─── DATA FOR THIS TASK ───
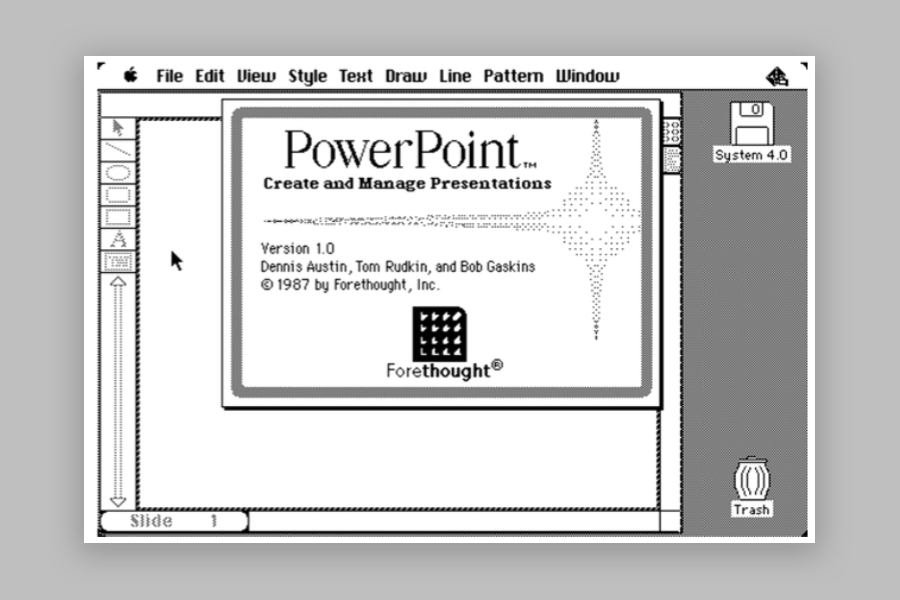Screen dimensions: 900x600
Task: Click the Slide 1 indicator at bottom
Action: tap(174, 521)
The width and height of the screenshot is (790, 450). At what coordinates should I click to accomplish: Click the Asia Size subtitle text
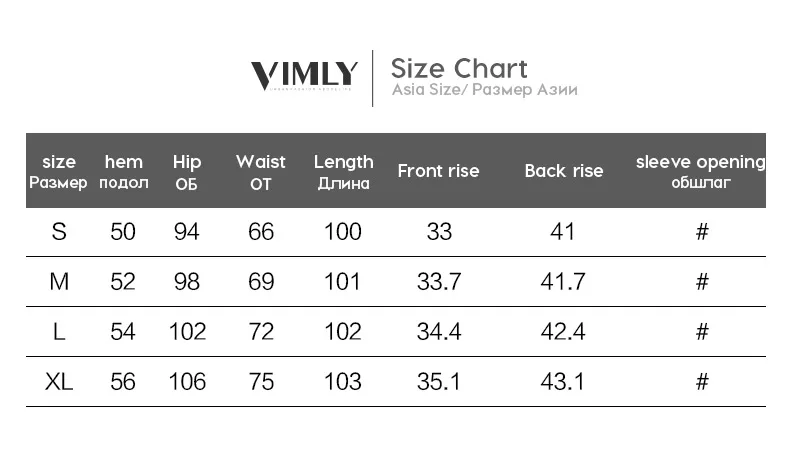(x=485, y=90)
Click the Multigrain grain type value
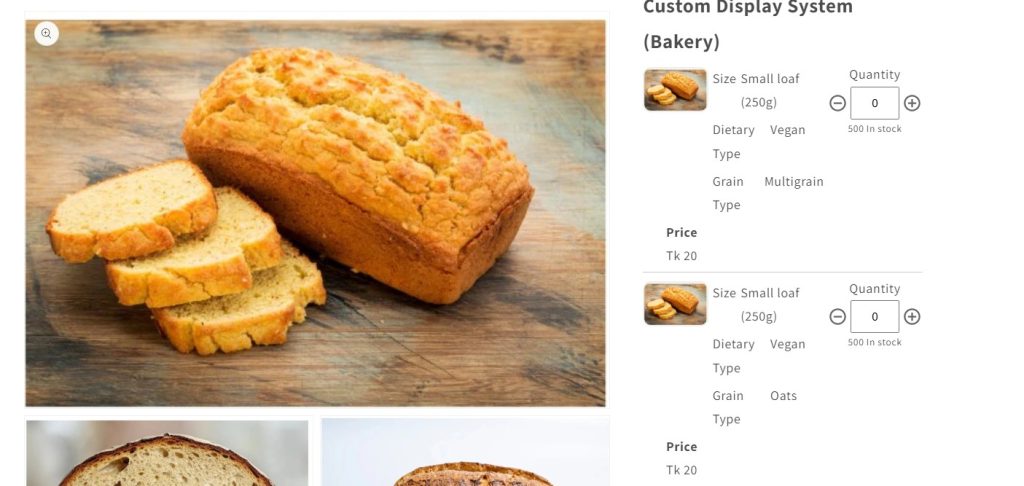This screenshot has width=1024, height=486. click(x=793, y=182)
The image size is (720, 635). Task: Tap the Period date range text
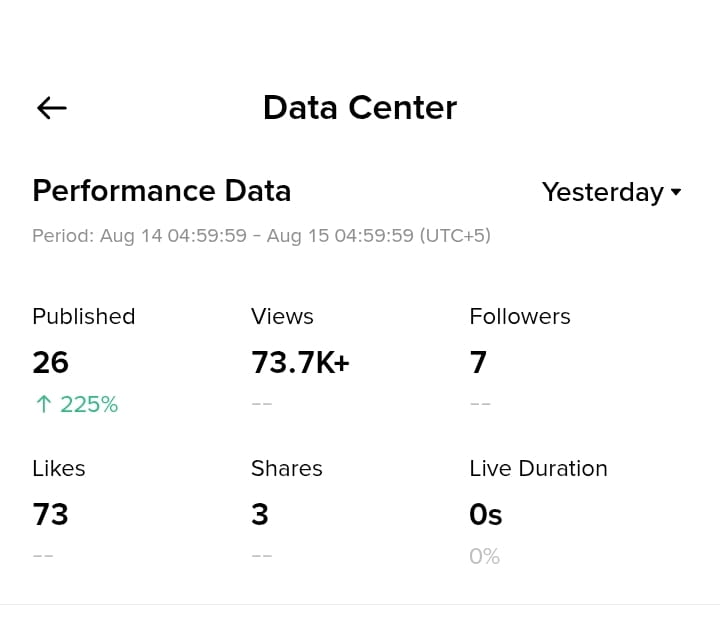pyautogui.click(x=261, y=236)
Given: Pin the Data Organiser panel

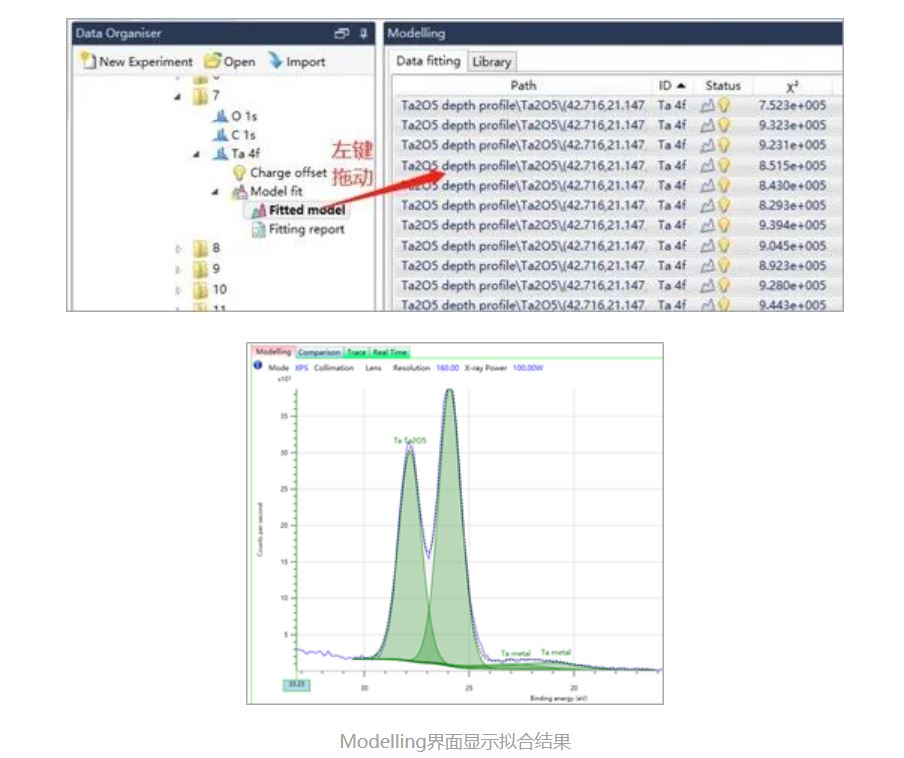Looking at the screenshot, I should tap(364, 34).
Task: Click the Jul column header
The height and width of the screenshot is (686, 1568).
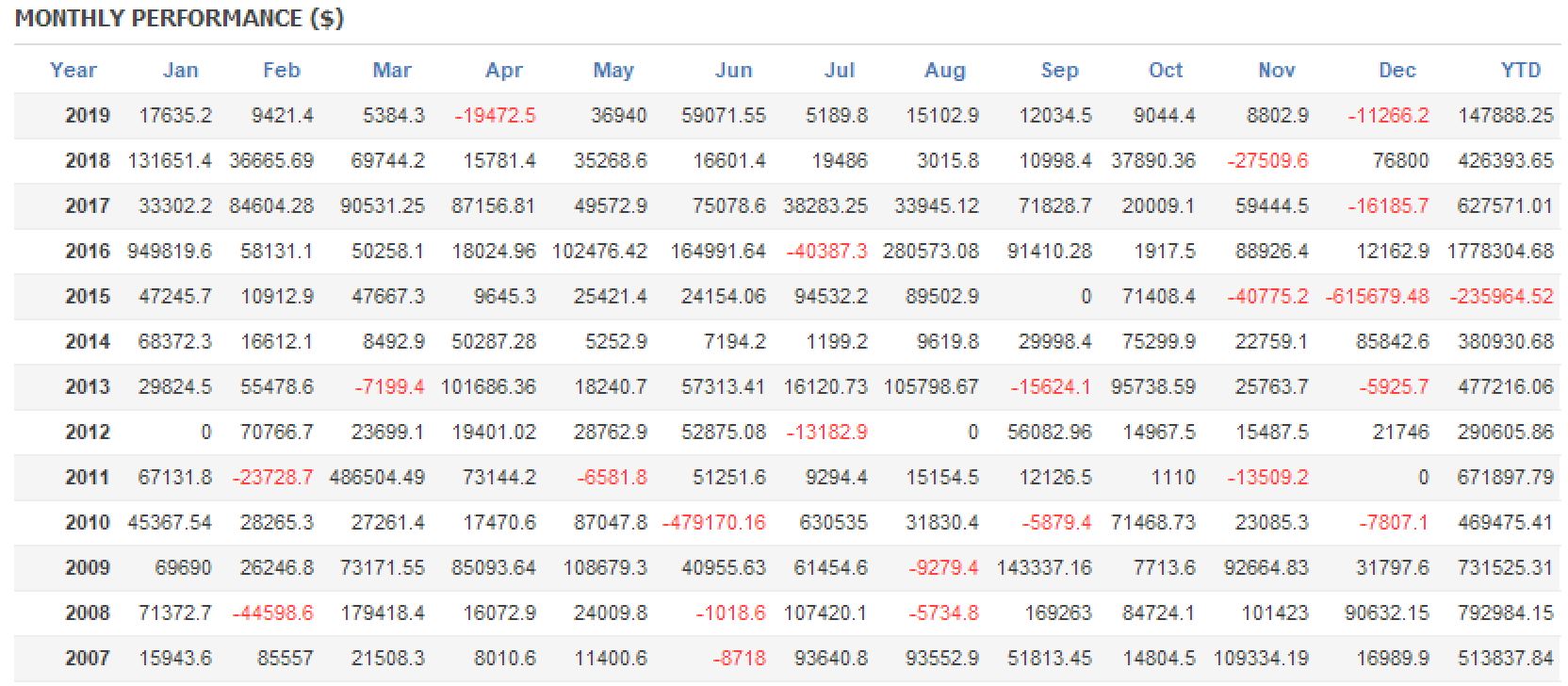Action: click(x=840, y=70)
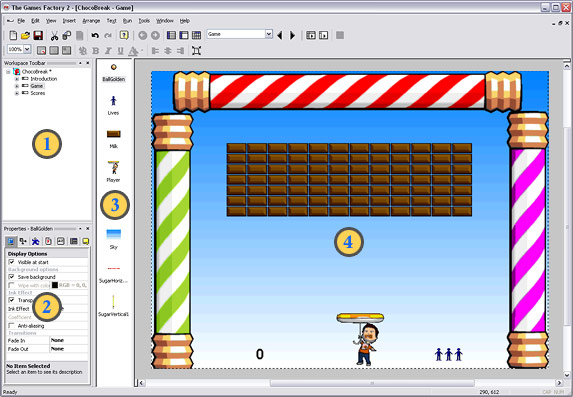Open the Insert menu

coord(69,21)
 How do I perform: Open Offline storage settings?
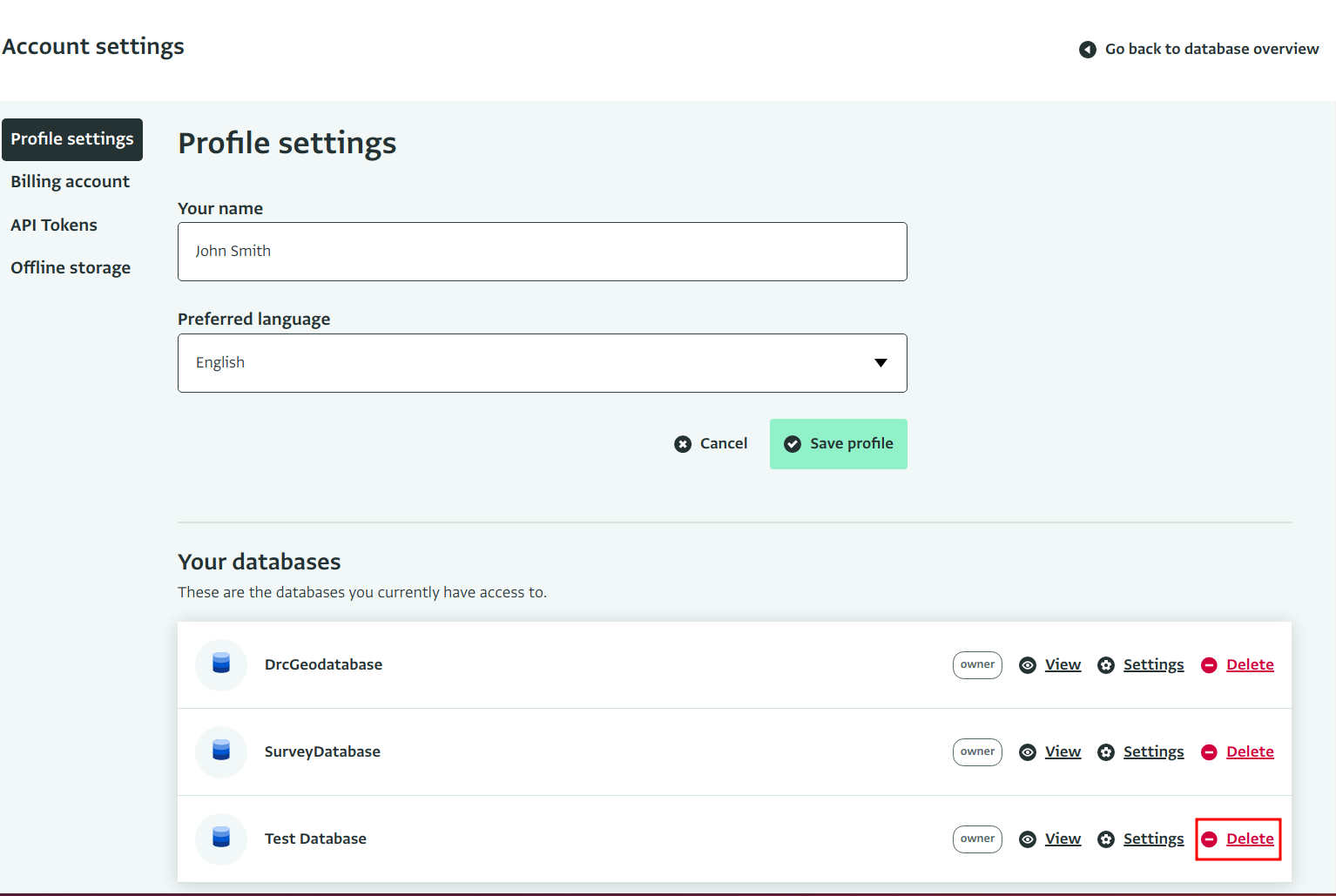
───
*TRY IT*. What you return should be only the lines from the line with "The width and" through the last line of the listing above, exactly, both ends included, pictures excluded.

*OUTPUT BELOW*.
The width and height of the screenshot is (790, 450). At what coordinates should I click to accomplish: Click the Asia Size subtitle text
(x=485, y=90)
Click the Multigrain grain type value
This screenshot has width=1024, height=486. click(x=793, y=182)
The image size is (720, 635). Task: Tap the Period date range text
pyautogui.click(x=261, y=236)
Given: Pin the Data Organiser panel

Looking at the screenshot, I should tap(364, 34).
Task: Click the Jul column header
The height and width of the screenshot is (686, 1568).
Action: click(x=840, y=70)
Open the Insert menu

coord(69,21)
 How do I perform: Open Offline storage settings?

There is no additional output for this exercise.